- [What you should do]: Answer with a number only: how many lines of the entries below contain the word "agent"?

- [Source data]:
►

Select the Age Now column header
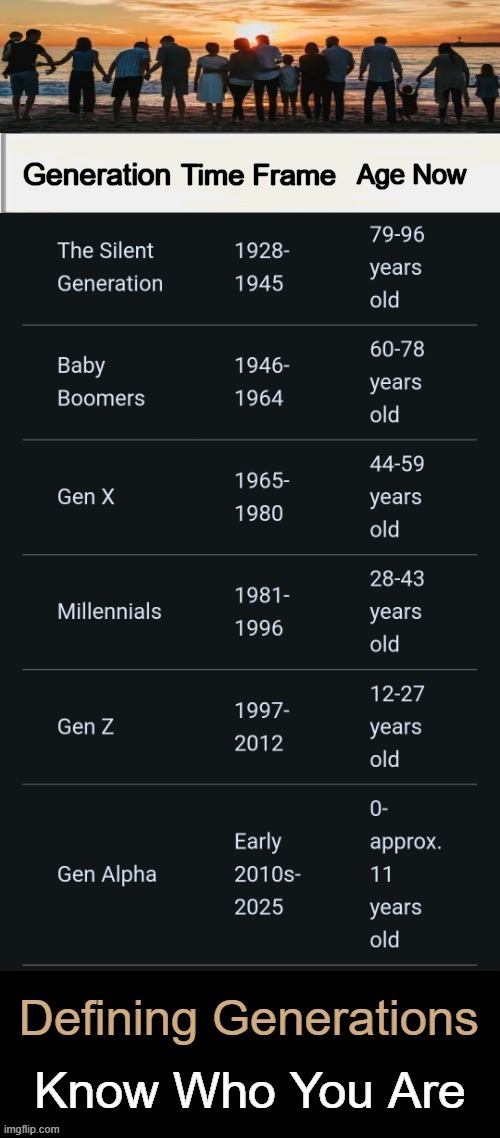 coord(411,175)
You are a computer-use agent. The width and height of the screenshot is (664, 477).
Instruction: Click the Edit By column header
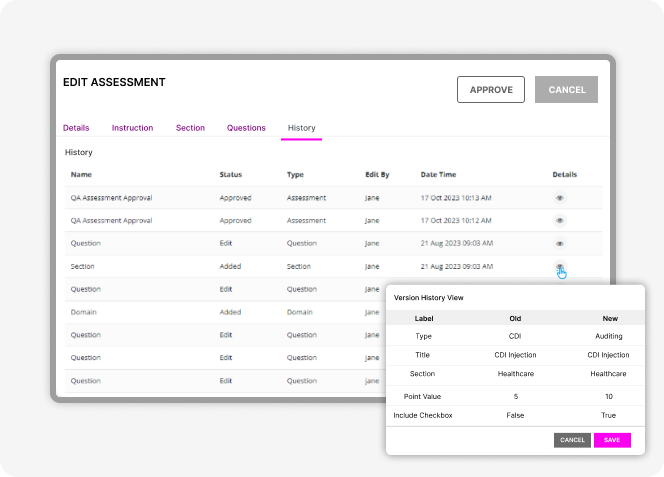(377, 175)
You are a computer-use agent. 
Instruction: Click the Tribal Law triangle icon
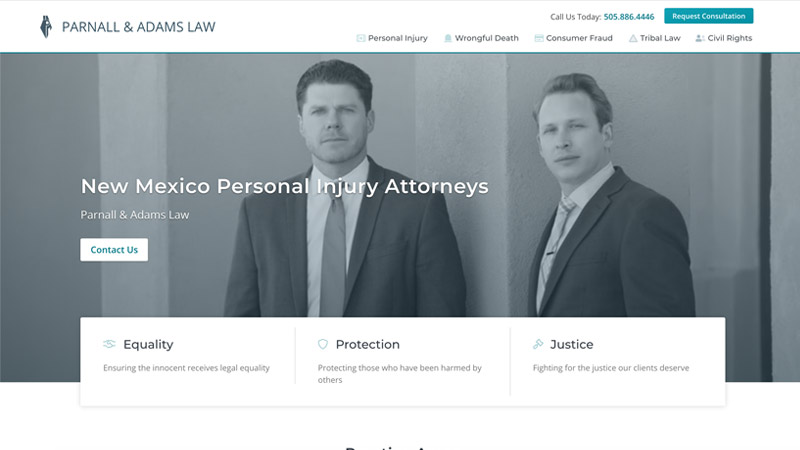point(633,38)
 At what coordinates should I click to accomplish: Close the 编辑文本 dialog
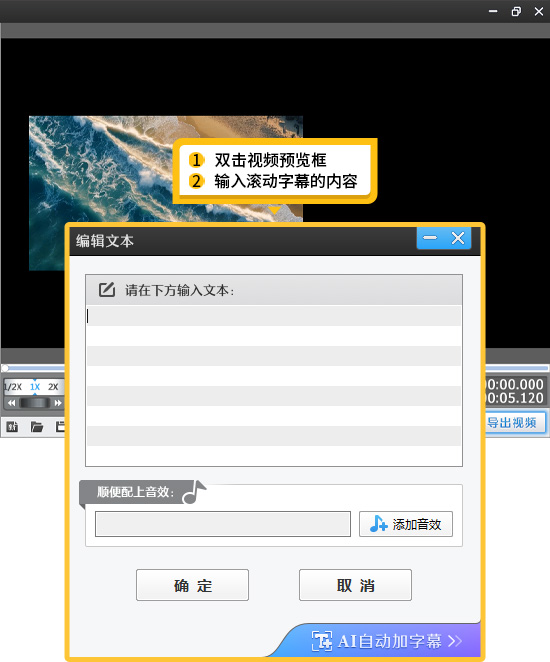click(458, 238)
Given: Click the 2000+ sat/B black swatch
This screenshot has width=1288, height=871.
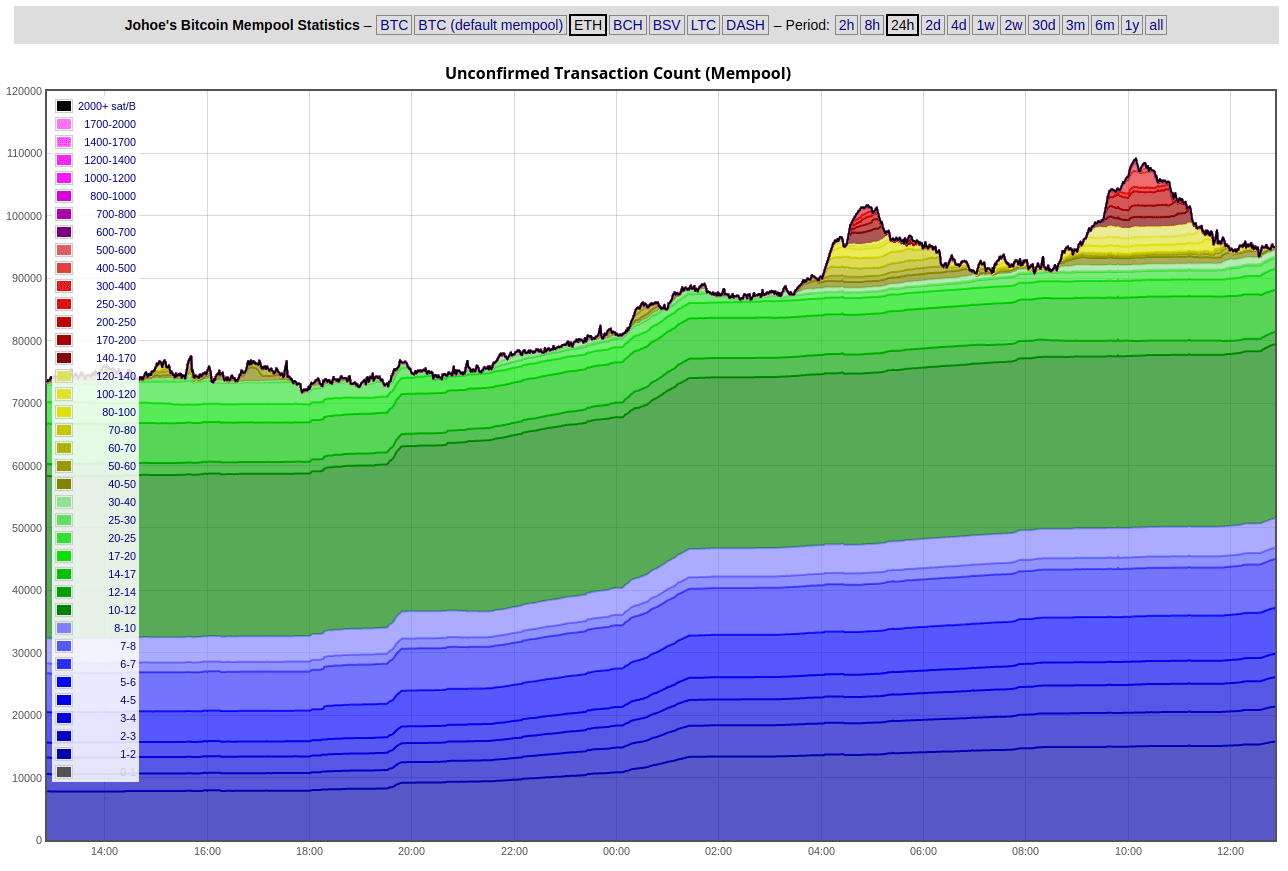Looking at the screenshot, I should coord(64,106).
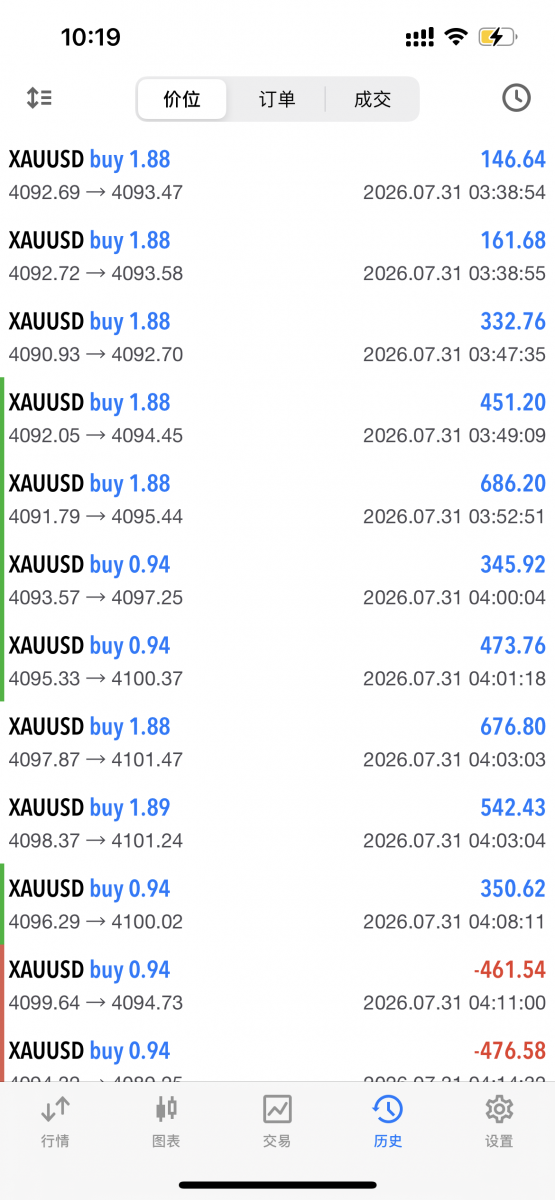Open the 行情 quotes tab icon

(x=55, y=1109)
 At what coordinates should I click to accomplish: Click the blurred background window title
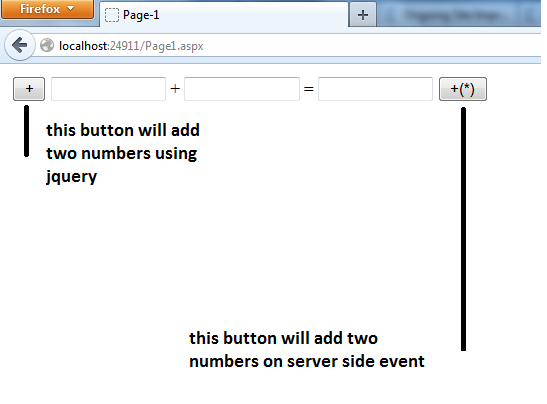click(x=454, y=15)
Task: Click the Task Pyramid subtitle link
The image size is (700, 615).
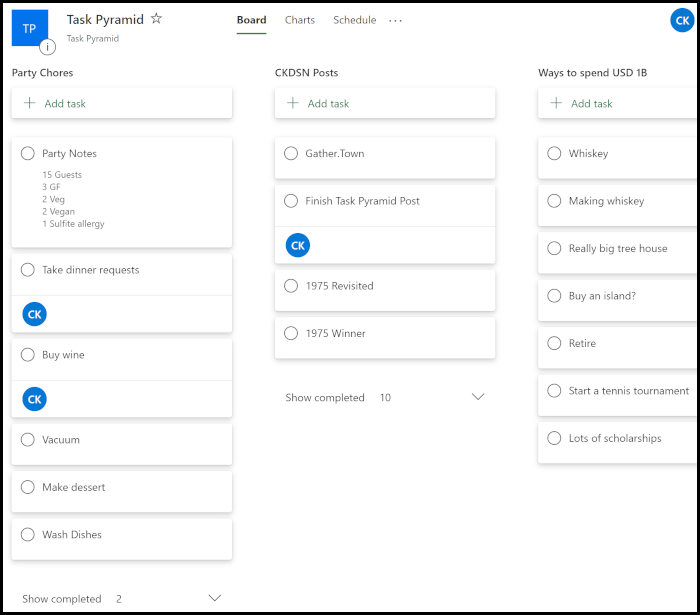Action: [92, 39]
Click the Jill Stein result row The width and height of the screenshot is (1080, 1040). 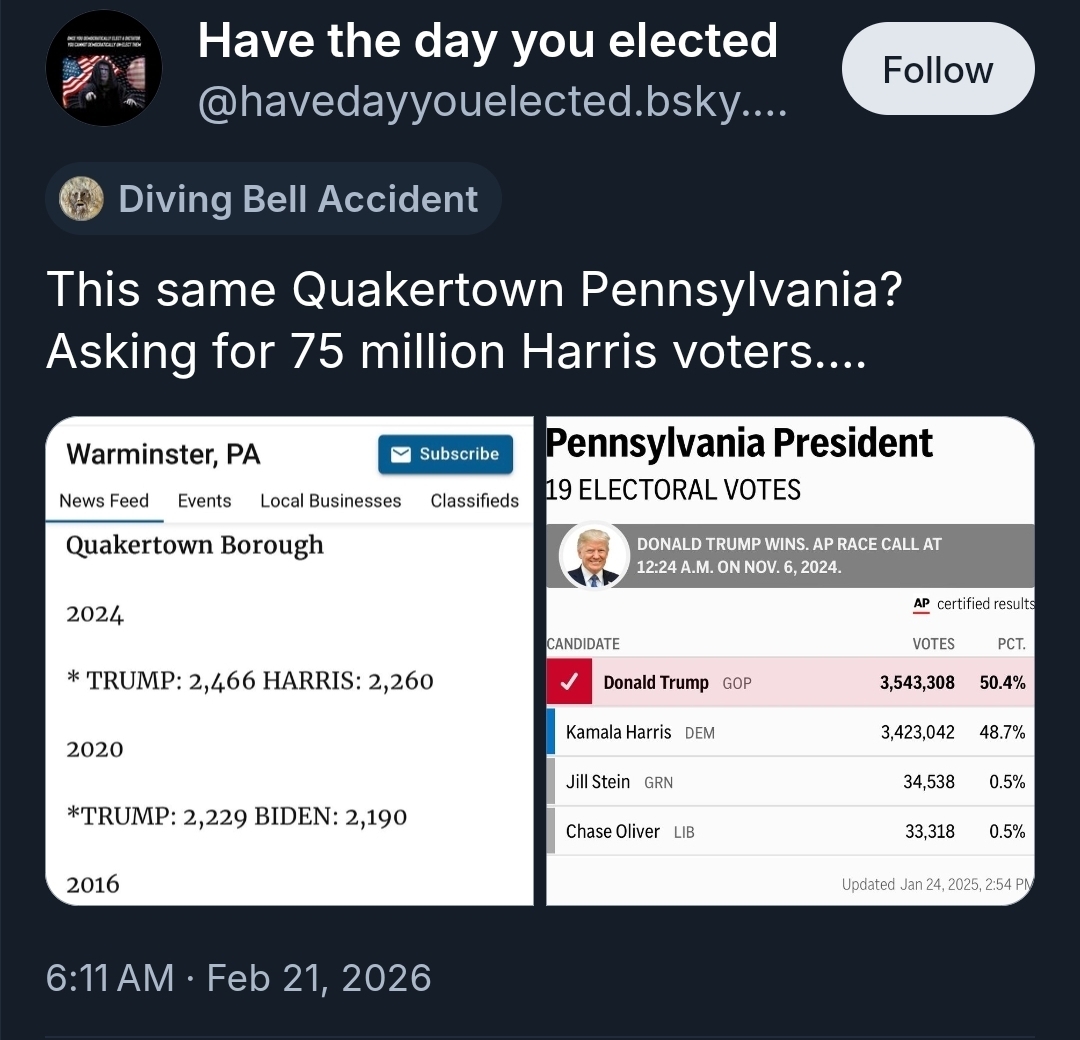(x=790, y=782)
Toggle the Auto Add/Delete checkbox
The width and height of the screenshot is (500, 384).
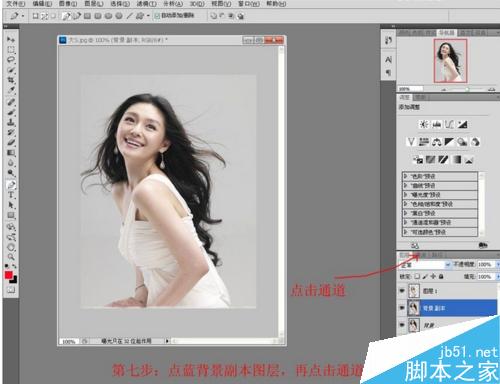tap(157, 16)
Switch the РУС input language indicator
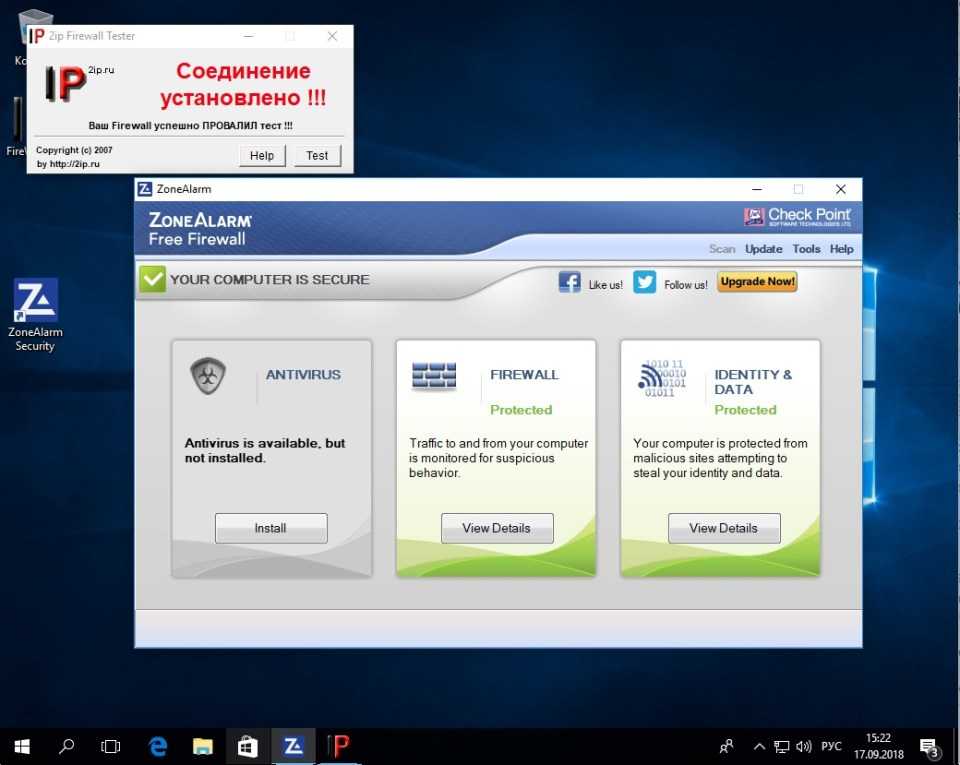Viewport: 960px width, 765px height. point(831,747)
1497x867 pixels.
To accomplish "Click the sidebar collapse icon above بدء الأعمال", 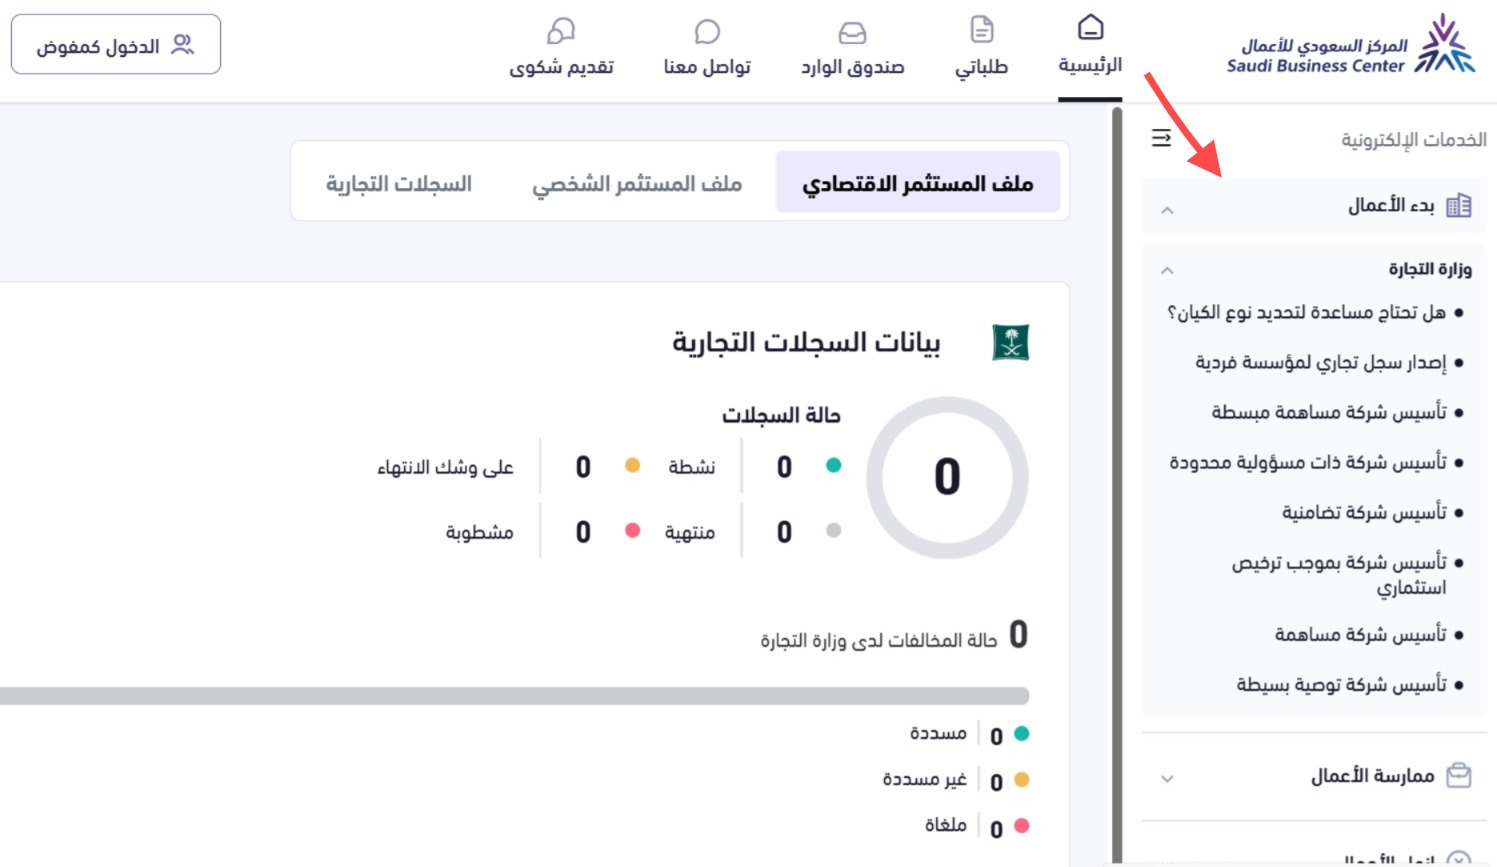I will [x=1163, y=138].
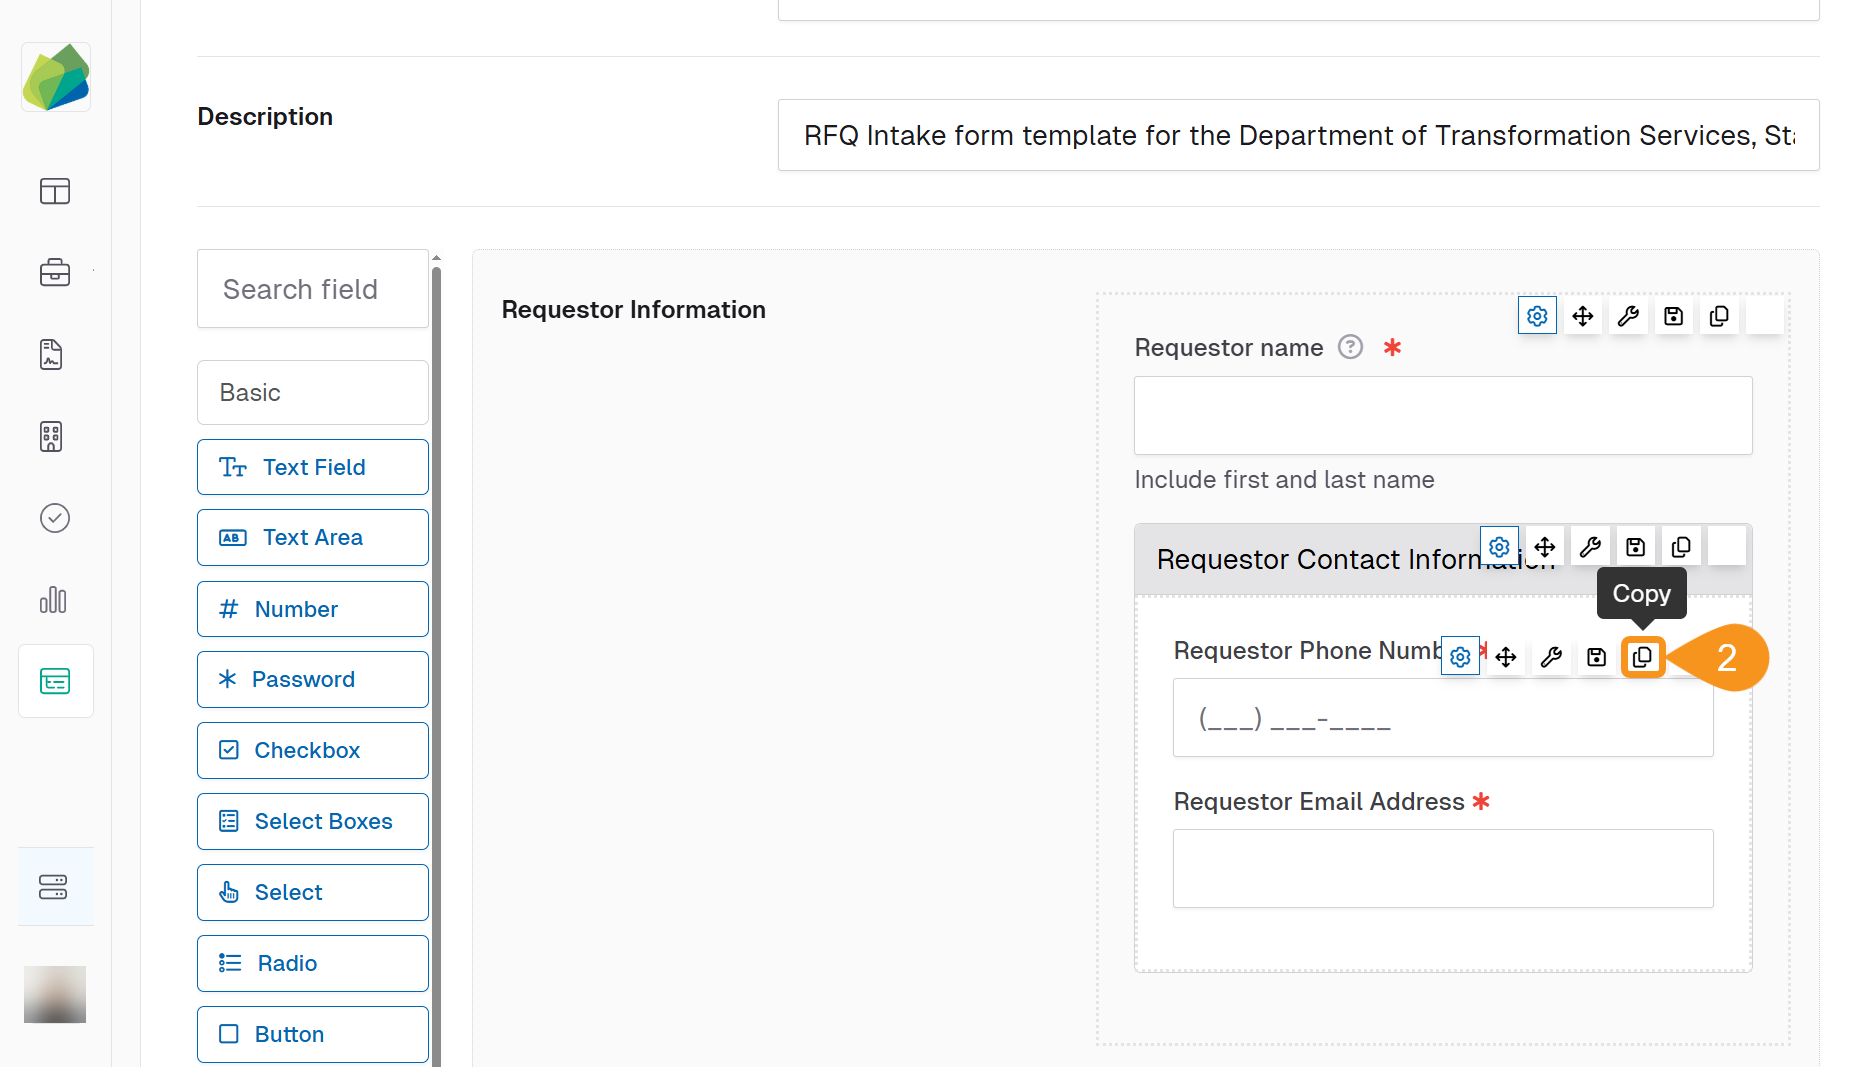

◄

- [Exercise solution]: 2